What needs to be done: Please set down, exactly, the line with "Expand the top Display 10 results dropdown" and all lines that follow it through the end of the records below.

Recorded data:
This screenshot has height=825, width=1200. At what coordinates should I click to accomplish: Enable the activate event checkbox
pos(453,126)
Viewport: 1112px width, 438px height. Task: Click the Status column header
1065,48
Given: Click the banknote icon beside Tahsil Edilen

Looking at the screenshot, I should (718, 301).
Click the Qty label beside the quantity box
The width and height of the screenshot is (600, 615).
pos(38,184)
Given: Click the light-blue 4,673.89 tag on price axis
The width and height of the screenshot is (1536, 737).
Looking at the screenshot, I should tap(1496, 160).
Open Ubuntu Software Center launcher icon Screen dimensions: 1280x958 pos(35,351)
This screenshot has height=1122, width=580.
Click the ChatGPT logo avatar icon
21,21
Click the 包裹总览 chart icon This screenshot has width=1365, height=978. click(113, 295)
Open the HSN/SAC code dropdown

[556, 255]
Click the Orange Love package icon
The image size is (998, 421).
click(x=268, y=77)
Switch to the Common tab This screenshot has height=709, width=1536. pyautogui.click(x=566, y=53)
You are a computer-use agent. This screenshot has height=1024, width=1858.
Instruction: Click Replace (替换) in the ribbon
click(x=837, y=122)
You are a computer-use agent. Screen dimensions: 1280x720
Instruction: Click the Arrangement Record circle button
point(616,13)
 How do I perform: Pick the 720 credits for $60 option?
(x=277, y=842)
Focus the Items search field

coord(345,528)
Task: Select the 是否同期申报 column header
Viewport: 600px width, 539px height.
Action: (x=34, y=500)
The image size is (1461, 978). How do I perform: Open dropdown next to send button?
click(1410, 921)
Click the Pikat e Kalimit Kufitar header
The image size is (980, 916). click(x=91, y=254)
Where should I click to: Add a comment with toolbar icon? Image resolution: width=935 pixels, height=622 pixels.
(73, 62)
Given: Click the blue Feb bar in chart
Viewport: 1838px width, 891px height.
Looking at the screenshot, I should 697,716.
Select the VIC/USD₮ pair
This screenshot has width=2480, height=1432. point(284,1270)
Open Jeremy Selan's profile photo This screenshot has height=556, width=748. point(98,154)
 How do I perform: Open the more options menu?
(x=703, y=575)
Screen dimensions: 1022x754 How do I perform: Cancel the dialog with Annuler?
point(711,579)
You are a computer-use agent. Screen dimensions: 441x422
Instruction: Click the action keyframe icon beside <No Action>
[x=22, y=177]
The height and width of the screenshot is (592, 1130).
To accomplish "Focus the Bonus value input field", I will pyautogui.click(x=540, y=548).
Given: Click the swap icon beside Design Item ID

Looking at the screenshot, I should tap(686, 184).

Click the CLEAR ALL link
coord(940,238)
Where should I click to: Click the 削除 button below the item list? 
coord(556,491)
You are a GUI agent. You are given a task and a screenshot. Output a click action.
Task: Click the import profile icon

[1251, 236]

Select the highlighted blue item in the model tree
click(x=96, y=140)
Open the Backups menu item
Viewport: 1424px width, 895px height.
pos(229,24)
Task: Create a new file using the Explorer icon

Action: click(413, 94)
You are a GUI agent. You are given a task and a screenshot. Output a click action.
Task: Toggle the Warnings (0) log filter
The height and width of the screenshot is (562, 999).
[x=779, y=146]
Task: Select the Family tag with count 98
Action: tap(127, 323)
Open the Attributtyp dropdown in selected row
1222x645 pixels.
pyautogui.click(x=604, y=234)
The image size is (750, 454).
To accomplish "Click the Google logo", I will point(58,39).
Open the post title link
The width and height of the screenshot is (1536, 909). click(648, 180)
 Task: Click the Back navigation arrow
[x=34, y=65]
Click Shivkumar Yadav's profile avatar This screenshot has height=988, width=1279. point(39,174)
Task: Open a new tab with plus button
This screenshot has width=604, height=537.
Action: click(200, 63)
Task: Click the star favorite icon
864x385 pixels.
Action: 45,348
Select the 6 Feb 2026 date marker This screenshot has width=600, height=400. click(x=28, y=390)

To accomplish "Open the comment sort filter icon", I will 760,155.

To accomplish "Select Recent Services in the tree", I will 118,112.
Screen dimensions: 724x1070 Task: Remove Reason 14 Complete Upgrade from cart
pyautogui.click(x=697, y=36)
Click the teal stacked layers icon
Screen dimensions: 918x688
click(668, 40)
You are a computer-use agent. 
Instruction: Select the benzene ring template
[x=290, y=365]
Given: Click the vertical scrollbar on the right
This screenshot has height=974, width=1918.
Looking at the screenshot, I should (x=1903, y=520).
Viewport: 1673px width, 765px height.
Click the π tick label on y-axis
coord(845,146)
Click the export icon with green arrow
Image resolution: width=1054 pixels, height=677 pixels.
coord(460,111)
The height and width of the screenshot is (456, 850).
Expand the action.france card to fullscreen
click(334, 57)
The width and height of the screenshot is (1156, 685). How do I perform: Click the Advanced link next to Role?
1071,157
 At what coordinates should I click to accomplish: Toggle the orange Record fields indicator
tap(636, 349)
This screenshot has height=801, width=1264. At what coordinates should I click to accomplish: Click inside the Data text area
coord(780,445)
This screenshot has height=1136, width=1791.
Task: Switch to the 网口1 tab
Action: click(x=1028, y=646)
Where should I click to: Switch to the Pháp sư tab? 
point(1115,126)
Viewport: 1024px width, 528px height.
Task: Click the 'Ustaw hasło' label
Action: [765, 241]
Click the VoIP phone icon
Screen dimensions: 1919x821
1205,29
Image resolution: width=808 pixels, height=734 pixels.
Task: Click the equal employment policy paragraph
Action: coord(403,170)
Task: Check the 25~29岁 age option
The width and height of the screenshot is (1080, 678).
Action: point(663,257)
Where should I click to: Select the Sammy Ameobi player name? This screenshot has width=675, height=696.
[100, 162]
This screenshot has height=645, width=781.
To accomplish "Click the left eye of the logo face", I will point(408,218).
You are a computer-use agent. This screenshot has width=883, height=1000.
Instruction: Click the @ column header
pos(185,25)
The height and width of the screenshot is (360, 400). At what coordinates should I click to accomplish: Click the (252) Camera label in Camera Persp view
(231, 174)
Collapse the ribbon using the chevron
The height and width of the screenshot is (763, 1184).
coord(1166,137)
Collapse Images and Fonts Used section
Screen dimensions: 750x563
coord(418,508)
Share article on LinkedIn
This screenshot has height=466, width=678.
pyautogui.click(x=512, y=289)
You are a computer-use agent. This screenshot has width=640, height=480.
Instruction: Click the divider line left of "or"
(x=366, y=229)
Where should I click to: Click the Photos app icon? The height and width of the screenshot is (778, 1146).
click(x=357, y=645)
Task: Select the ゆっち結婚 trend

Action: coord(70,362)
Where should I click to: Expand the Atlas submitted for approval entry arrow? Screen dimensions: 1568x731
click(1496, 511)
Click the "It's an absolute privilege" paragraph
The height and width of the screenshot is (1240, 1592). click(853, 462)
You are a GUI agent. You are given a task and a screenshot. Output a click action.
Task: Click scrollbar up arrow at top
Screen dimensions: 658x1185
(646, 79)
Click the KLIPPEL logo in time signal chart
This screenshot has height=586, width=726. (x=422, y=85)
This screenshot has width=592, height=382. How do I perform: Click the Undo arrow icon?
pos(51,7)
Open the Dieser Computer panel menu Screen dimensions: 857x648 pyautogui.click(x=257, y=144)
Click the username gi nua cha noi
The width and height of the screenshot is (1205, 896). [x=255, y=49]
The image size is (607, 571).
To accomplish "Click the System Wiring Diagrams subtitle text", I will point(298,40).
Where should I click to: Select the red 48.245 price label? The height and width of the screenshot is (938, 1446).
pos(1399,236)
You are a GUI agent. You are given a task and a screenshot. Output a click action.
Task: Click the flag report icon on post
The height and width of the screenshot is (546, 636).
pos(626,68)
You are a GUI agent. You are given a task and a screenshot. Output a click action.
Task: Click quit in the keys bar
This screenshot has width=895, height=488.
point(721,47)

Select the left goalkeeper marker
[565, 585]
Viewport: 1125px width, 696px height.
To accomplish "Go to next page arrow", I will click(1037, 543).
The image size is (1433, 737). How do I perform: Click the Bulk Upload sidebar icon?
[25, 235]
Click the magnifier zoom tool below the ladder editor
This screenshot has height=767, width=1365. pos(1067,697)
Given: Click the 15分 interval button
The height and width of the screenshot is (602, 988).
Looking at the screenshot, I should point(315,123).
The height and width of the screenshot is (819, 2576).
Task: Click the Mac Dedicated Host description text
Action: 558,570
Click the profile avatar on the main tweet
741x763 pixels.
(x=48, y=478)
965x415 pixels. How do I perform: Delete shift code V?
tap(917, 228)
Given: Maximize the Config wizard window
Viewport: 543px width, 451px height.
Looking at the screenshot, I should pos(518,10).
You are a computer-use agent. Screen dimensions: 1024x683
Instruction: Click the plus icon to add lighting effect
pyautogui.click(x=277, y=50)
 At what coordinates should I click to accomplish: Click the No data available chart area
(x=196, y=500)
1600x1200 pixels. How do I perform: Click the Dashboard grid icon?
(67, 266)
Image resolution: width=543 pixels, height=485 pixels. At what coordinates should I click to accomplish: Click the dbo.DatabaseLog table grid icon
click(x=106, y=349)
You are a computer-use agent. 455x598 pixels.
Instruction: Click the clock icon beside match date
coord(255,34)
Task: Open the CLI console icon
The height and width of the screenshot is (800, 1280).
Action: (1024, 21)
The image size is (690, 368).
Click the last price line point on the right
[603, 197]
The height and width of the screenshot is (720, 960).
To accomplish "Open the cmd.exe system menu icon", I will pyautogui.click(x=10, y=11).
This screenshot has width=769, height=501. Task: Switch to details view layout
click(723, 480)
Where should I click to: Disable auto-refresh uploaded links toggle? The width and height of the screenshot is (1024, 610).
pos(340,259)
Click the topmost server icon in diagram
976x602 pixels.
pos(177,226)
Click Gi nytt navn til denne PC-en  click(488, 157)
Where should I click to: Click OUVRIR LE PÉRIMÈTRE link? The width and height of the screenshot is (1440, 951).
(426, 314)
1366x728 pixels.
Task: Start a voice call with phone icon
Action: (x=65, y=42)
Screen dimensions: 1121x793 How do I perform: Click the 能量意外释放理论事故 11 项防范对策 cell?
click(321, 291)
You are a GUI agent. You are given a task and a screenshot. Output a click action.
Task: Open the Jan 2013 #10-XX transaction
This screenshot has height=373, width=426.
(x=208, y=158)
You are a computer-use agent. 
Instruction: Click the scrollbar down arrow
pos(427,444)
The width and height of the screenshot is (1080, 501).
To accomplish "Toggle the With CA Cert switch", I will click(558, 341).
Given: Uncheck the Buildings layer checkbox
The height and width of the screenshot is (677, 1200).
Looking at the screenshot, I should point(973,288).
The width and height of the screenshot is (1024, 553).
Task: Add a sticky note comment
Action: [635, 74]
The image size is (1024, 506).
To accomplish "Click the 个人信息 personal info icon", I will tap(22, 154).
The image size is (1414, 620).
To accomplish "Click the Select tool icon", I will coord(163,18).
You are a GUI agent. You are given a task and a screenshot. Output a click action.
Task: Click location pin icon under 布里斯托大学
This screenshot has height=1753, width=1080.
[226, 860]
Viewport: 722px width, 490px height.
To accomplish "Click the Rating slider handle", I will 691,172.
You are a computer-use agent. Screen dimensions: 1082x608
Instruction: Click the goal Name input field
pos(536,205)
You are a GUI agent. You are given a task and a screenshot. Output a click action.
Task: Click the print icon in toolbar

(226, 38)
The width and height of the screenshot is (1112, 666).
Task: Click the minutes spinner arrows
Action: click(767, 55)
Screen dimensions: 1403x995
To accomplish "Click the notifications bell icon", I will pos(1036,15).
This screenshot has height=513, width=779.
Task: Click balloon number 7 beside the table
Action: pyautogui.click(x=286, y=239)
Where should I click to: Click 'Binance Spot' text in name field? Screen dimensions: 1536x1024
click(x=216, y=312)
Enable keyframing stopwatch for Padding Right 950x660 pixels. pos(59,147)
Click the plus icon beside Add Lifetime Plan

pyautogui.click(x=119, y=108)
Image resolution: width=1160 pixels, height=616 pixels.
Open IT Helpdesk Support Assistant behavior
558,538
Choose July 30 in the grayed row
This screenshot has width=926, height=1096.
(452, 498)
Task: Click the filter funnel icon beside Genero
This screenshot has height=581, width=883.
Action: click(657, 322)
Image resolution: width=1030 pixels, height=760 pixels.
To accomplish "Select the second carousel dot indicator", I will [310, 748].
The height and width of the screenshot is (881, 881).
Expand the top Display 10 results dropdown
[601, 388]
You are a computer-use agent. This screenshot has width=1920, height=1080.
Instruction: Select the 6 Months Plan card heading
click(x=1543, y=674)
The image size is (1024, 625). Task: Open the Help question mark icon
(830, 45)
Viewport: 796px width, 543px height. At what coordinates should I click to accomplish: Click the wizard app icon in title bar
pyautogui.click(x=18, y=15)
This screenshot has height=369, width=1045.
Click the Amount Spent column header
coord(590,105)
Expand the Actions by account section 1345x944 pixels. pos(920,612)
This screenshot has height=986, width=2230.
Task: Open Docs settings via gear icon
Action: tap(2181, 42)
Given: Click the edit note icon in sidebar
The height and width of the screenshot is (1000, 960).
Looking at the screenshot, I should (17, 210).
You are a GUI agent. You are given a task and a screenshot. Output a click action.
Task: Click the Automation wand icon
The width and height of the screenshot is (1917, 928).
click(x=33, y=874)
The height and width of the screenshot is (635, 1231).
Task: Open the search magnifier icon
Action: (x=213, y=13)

Solution for this task:
Expand the top Display 10 results dropdown
[601, 388]
You are a computer-use agent. This screenshot has width=1920, height=1080.
Instruction: Select the 6 Months Plan card heading
click(x=1543, y=674)
The image size is (1024, 625). Task: Open the Help question mark icon
(830, 45)
Viewport: 796px width, 543px height. At what coordinates should I click to accomplish: Click the wizard app icon in title bar
pyautogui.click(x=18, y=15)
This screenshot has height=369, width=1045.
Click the Amount Spent column header
coord(590,105)
Expand the Actions by account section 1345x944 pixels. pos(920,612)
This screenshot has height=986, width=2230.
Task: Open Docs settings via gear icon
Action: tap(2181, 42)
Given: Click the edit note icon in sidebar
The height and width of the screenshot is (1000, 960).
Looking at the screenshot, I should (17, 210).
You are a GUI agent. You are given a task and a screenshot. Output a click action.
Task: Click the Automation wand icon
The width and height of the screenshot is (1917, 928).
click(x=33, y=874)
The height and width of the screenshot is (635, 1231).
Task: Open the search magnifier icon
Action: (x=213, y=13)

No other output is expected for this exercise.